Zoo officials have always said that one of the benefits of zoos is that they serve as potential arks of genetic material in case populations in the wild should decline or even wink out.
That may be more the case now than ever. The Philadelphia Zoo, for instance, has been involved in a program to bring frogs back from the tropics and breed them at the zoo.
Now, a group of scientists, zoo officials and others is proposing to increase the number of polar bears in U.S. zoos so their genetic diversity can be maintained.
"In a worst-case scenario, a remnant group of bears would survive in captivity," writes Juliet Eilperin in a story in Monday's Washington Post about the proposal.
She notes that the St. Louis Zoo recently a $20 million polar bear exhibit -- with a cooled saltwater pool and concrete cliffs covered in simulated ice and snow -- that can accommodate three to five bears. "Its goal was to have them there by 2017. But it doesn’t have a bear lined up, because it’s illegal to import them, captive cubs are rare and finding orphaned bears in Alaska is difficult," she writes. "The Fish and Wildlife Service could allow the importation of polar bears for public display through future legislative or regulatory changes but has shown no inclination to pursue those options."
Scientists estimate that there are now 20,000 to 25,000 polar bears in the wild. There are 64 in North American zoos. The Philadelphia Zoo has two females -- Klondike, born at the Bronx Zoo, and Coldilocks, born at the Seneca Park Zoo in Rochester, N.Y. Both weigh upwards of 450 pounds. The zoo also has been active in polar bear research, supporting the work of Nikita Ovsyanikov in the Russian Arctic through Polar Bears International.
But ethical and logistical problems are sure to arise. Indeed, they already are beginning.
Ronald Sandler, an associate professor of philosophy at Northeastern University and director of the university’s Ethics Institute, called polar bears “one of the worst candidates for captivity” because they are large carnivores that can roam for thousands of miles in the wild, conditions that could hardly come even close to being replicated in a traditional zoo. “It doesn’t mean they’re miserable. But there’s no sense in which they’d be able to live out the life they’d have in the wild,” he told Eilperin.

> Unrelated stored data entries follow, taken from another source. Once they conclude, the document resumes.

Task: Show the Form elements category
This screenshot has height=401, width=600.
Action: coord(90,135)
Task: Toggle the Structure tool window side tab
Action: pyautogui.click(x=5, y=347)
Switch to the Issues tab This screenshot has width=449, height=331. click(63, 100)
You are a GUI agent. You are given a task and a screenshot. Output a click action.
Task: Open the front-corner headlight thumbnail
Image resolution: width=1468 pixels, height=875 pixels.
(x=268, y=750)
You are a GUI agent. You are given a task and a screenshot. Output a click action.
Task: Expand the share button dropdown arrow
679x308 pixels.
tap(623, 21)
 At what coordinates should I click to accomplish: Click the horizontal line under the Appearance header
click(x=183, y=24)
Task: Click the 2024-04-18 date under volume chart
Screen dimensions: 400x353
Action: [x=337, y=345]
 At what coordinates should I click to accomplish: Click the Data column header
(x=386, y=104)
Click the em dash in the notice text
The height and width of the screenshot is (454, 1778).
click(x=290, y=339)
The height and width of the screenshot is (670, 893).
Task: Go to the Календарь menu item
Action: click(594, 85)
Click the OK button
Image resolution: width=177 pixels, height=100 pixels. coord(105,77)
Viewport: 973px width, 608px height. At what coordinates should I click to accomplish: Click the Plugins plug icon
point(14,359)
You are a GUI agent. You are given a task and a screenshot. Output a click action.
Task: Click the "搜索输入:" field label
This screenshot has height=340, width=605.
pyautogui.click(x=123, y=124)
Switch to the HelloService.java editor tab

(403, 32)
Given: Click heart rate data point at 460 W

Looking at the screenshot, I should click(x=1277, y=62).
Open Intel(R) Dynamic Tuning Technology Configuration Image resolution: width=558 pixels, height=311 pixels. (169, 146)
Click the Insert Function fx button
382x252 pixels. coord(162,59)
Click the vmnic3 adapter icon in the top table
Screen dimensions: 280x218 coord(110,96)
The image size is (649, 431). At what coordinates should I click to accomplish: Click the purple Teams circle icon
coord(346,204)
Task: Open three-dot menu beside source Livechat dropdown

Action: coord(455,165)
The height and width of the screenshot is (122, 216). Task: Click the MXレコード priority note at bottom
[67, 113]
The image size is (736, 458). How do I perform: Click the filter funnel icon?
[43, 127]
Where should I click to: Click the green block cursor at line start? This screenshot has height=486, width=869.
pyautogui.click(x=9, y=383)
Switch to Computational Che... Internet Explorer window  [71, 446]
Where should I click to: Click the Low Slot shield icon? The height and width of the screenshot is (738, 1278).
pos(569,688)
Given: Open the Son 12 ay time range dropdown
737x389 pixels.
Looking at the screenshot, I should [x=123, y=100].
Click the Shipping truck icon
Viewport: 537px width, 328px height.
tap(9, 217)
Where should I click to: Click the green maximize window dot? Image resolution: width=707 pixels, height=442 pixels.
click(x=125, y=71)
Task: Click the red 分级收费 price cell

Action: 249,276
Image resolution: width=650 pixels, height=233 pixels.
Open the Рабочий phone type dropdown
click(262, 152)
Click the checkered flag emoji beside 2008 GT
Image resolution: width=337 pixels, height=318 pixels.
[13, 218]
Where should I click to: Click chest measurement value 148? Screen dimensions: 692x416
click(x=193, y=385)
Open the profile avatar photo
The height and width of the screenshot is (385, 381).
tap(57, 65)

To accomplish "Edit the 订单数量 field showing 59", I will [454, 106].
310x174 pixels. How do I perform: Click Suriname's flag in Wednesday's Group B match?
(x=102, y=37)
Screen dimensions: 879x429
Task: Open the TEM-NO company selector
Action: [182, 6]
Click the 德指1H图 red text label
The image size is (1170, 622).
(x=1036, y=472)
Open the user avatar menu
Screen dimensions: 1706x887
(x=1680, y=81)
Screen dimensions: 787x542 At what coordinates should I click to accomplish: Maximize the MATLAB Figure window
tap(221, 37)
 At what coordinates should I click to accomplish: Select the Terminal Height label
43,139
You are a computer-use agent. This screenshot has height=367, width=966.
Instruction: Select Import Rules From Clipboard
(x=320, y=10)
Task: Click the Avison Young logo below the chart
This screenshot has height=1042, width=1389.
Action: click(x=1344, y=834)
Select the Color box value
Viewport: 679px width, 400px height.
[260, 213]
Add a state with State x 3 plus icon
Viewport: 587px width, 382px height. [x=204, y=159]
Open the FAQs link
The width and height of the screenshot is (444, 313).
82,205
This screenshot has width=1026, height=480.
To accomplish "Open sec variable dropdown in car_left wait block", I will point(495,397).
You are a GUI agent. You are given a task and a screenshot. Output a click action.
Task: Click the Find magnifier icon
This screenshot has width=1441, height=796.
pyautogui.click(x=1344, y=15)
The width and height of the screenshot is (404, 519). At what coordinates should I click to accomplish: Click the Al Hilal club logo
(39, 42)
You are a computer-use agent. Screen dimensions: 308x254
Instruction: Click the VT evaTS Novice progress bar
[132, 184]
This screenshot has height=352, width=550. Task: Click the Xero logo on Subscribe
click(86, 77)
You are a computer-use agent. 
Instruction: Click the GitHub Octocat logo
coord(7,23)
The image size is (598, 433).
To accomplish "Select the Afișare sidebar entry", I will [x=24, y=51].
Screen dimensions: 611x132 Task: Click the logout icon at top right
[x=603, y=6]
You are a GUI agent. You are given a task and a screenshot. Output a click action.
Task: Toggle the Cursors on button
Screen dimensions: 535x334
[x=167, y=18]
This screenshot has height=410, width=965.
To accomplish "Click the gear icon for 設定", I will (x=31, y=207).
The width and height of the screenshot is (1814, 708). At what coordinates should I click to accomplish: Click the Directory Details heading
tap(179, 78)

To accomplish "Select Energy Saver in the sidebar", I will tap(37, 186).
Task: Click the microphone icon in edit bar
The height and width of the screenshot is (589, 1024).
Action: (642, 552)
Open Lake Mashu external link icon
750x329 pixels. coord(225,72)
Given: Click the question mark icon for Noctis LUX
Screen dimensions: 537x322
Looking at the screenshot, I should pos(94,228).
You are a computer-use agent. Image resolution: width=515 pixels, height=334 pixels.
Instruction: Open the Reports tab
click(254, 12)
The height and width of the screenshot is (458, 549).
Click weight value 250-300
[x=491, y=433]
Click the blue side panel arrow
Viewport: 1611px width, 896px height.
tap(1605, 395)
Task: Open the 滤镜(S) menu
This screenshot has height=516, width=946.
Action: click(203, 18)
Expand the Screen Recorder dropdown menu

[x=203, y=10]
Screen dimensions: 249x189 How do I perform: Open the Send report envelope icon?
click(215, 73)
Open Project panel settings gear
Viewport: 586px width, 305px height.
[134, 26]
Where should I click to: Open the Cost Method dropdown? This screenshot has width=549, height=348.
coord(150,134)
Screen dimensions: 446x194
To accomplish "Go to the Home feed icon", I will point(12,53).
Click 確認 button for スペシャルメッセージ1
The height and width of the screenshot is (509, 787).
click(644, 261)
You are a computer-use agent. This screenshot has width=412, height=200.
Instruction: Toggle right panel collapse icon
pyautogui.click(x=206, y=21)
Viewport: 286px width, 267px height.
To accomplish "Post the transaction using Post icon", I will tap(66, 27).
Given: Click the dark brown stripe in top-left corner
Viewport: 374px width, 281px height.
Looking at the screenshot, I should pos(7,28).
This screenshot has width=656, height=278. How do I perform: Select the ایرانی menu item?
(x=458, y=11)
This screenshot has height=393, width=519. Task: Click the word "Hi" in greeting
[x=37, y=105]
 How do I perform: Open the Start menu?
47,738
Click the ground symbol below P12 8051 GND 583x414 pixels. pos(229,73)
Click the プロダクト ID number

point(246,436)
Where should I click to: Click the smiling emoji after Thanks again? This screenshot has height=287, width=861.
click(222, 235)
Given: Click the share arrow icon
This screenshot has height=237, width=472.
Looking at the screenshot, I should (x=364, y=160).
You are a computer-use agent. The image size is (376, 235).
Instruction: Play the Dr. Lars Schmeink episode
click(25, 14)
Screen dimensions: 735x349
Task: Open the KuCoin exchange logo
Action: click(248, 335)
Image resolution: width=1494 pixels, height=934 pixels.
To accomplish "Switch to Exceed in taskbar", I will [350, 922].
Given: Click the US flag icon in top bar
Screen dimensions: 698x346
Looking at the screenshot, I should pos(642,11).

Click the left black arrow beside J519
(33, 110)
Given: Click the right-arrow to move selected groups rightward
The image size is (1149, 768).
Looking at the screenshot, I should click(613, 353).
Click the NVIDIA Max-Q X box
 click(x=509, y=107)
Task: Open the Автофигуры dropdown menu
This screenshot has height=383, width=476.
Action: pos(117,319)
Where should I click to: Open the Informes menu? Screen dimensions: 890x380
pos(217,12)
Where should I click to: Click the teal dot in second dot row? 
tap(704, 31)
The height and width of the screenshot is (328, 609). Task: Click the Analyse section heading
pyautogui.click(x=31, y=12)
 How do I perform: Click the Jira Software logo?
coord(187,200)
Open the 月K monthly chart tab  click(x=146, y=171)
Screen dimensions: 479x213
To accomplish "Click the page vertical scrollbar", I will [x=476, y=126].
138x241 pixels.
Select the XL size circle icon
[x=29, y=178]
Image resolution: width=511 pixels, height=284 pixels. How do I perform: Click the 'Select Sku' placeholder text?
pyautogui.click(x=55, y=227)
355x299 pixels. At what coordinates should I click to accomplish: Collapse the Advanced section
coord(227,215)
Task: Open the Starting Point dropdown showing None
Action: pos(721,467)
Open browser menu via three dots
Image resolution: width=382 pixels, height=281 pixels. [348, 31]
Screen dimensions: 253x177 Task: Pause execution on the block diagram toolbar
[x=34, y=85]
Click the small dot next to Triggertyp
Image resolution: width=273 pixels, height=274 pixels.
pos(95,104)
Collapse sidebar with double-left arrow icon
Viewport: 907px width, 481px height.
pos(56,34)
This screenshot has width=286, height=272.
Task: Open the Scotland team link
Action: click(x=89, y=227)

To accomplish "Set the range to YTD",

Some say the best way to ensure the future of polar bears isn't to cart them off to zoos, but to lower worldwide carbon emissions and stop the Arctic ice melt. “If the world cares about polar bears, reducing carbon concentrations in the atmosphere is the only way to preserve polar bears’ habitat,” Lily Peacock, a research biologist in the U.S. Geological Survey’s polar bear program, told Eilperin.
Lat November, Coca Cola launched a campaign to add $4 million to a World Wildlife Fund effort to preserve what they're calling the "Last Ice Area," roughly twice the size of Texas, where they expect the ice to last the longest.